E-nable was first started by two men who lived thousands of miles apart but came together for one purpose - to create a prosthetic hand. They began with a single 3D printed prototype for a five-year-old boy. After getting the design down, they uploaded their designs to an open-source website and created a world-wide network of 3D printer owners who could fulfill orders for hands in their own home or workshop. Now prosthetic hands are provided to people in need around the country and the world through E-nable free of charge.
This phenomenal technology has the potential to change the world for children and adults around the world. As 3D printers become more high tech and integrate with body scanners for imaging and modeling, artificial intelligence and deep learning will create even better prosthetics. One thing is for certain: affordable prosthetics will continue to come from 3D printer workshops, and they’ll just get better with time.
One of the biggest reasons many cannot access prosthetics is due to the cost. Since cost is a significant prohibition, men, women, and children go without much-needed arms, legs, hands, and feet. Distance may also be prohibitive in accessing necessary consultations and care for prosthetics.
Every prosthetic should be molded, shaped, and customized to the individual who will be wearing it. These will never be a “one-size-fits-all” solution and, due to this factor, those who would seek prosthetics must find a knowledgeable medical team who can craft the prosthetic. They’ll also need to be present for fittings, checkups, and available for necessary adjustments as they grow or their needs change. This is not practical for many people, thus making prosthetics inaccessible for many.
Thanks to the availability of 3D printers and their relatively inexpensive cost, the growing reality is that facilities can print prosthetics in cities everywhere, and patients might even be able to print their own prostheses someday. Though we’re still far from the day when custom 3D files will be sent to a patient’s 3D printer so they can print in their own home, it’s still a possibility.

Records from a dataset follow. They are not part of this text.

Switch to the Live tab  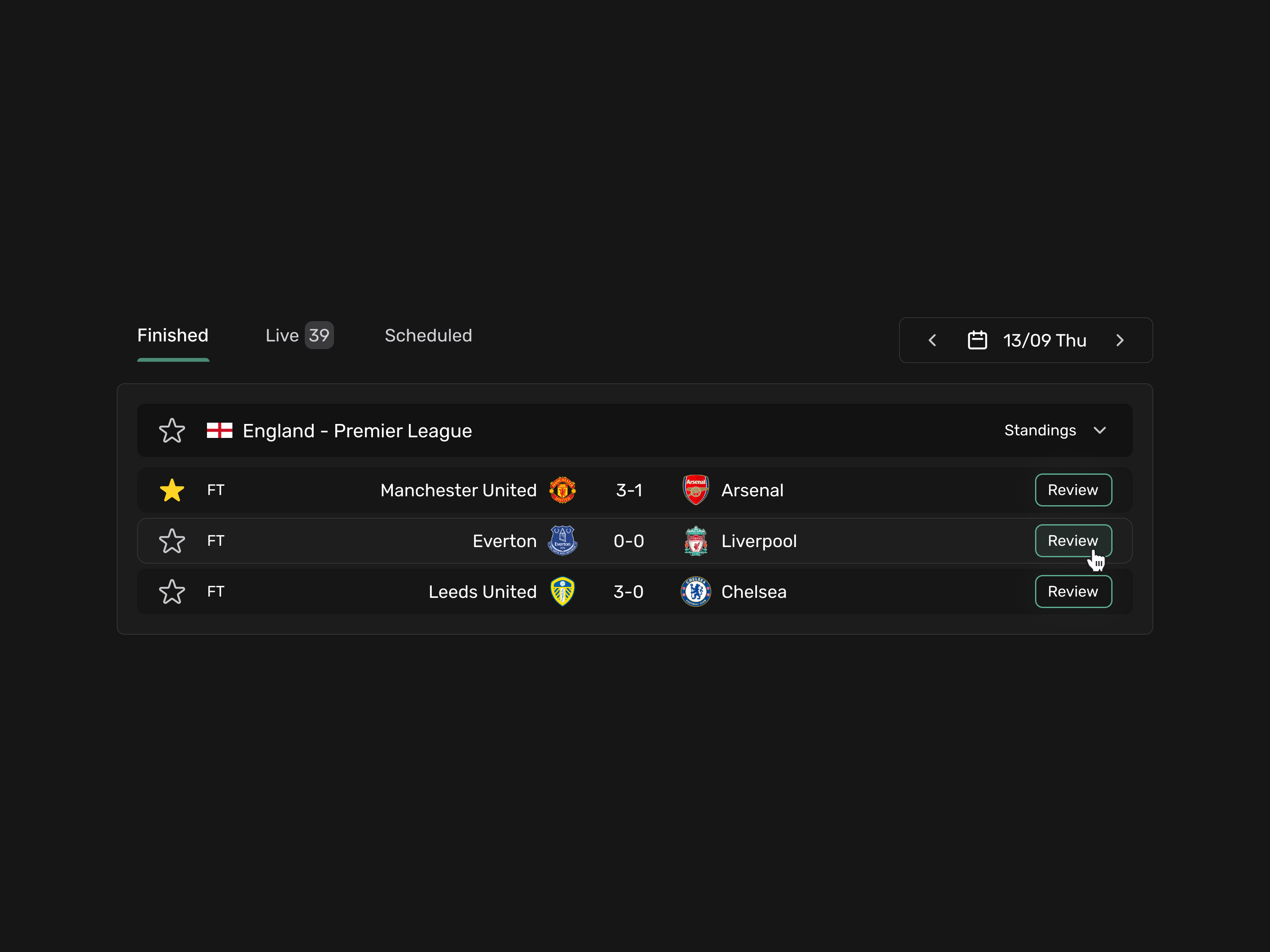[x=298, y=336]
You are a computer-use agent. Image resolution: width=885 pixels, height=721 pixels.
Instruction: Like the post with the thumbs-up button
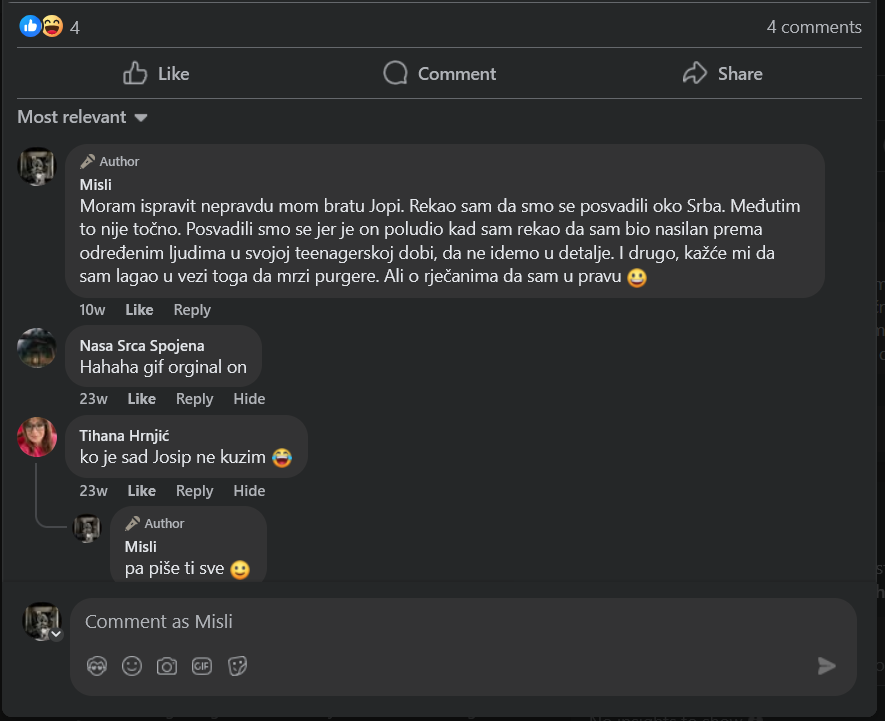click(156, 73)
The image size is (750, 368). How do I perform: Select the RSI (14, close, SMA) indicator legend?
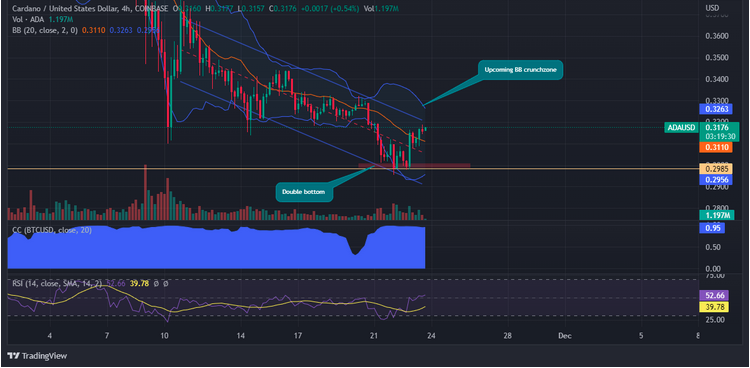coord(57,284)
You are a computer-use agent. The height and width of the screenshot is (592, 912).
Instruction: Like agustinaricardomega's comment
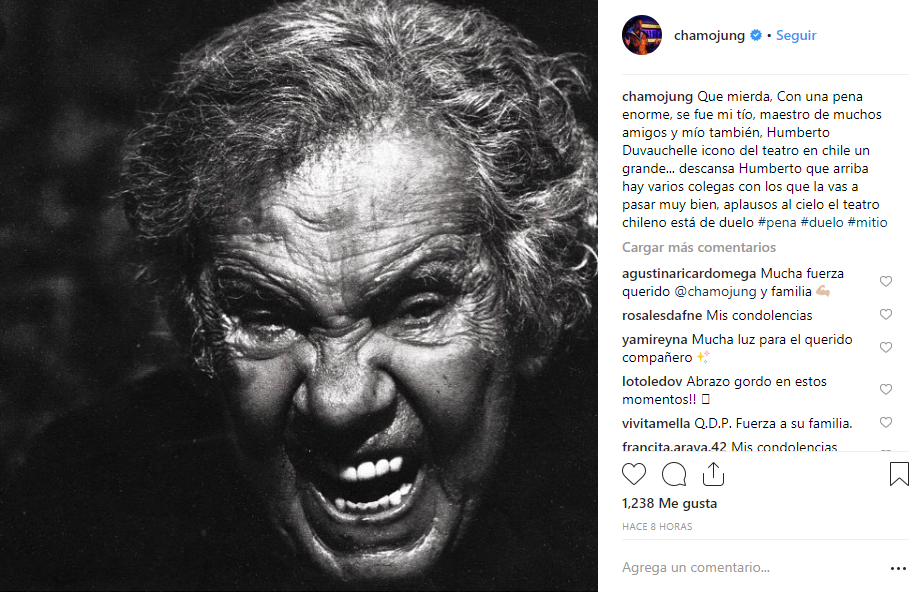pos(885,281)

What is happening currently is that there are pop-up facilities working with doctors who see the incredible benefit of making prosthetics accessible for every community. When it comes down to it, as long as there is a 3D printer located in a community, that community can have access to 3D printed prosthetics.
Designs and Features
With 3D printing technology and the availability of easy to use 3D modeling software like SelfCAD, the potential for unique designs and extra features are within reach of many who need extra prosthetics for active lifestyles. If affording one prosthetic was cost-prohibitive, many children and adults find it impossible to purchase a second for activities like biking, hiking, running, and swimming. The inability to purchase a prosthetic that allows for these activities is incredibly life-limiting for many who experience limb loss.
Thanks to 3D printing, with the dramatic price reduction, comes an ability to commission more than one prosthesis for individual needs. Now, children can have a 3D printed hand for regular tasks like going to school and throwing a ball, and another specifically for riding their bike or going for a swim. Broadening the possibilities for varied designs and high-tech features that would otherwise cause a regular prosthetic to skyrocket into the tens of thousands of dollars is where the future of 3D printed prosthetics is heading.

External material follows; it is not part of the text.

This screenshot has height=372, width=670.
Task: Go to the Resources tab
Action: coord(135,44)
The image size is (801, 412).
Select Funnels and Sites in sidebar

Expanding potential designs and features is critical both for children as they grow and gain confidence in the world around them, as well as older children who want to pursue sports and accomplish many of the same tasks as their friends as they grow through junior high and high school. Instead of finding themselves limited by availability or cost, the 3D printer is set to expand the world of those with limb loss, no matter their age, regardless of their location.
Opportunities for Greater Applications
With traditional prosthetics, companies could only make parts that worked with material such as metal and extra-durable plastic. Though silicone and softer materials formed parts of the prosthesis, the main limb would be made from the harder, more durable materials. As such, working prosthetics tended to be limited in form, function, and appearance. Beyond this, the only available options were cosmetic prosthetics - those that only improved a person’s appearance but did not contribute to their ability levels. Cosmetic prosthetics include hands, face, breasts, feet, and toes. Cosmetic prosthetics, however, don’t do much other than help improve the appearance and, as such, are often not covered by insurance. They can also be incredibly costly and still lack the fine, minute detail that is needed for a prosthetic to actually look like it is part of a person’s body. This is again where 3D printing comes into play.
Huge strides are being made in the area of cosmetic prosthetics that contribute to a person’s physical appearance in addition to having multiple useful applications. If you can envision a life-like hand made of inner hardened plastic or titanium “bones,” encased in life-like silicone “flesh” made to match the person’s skin tone that moved and responded to their needs just like a regular hand, you’d come close to what 3D printing is poised to accomplish.
Take it a step further, and you have 3D printed skulls used for reconstructive surgery, such as one man who had a tennis-ball-sized tumor removed from his face, leaving him lacking the entire left side of his face. He couldn’t eat normally, drink normally, or live normally. Enter the 3D printer, inventive doctors, and a few blueprint scans, and you come up with a facial prosthetic that looks incredibly lifelike, matched perfectly to the man’s face. He can now eat normally, drink normally, and carry on a normal life, all thanks to the magic of 3D printing.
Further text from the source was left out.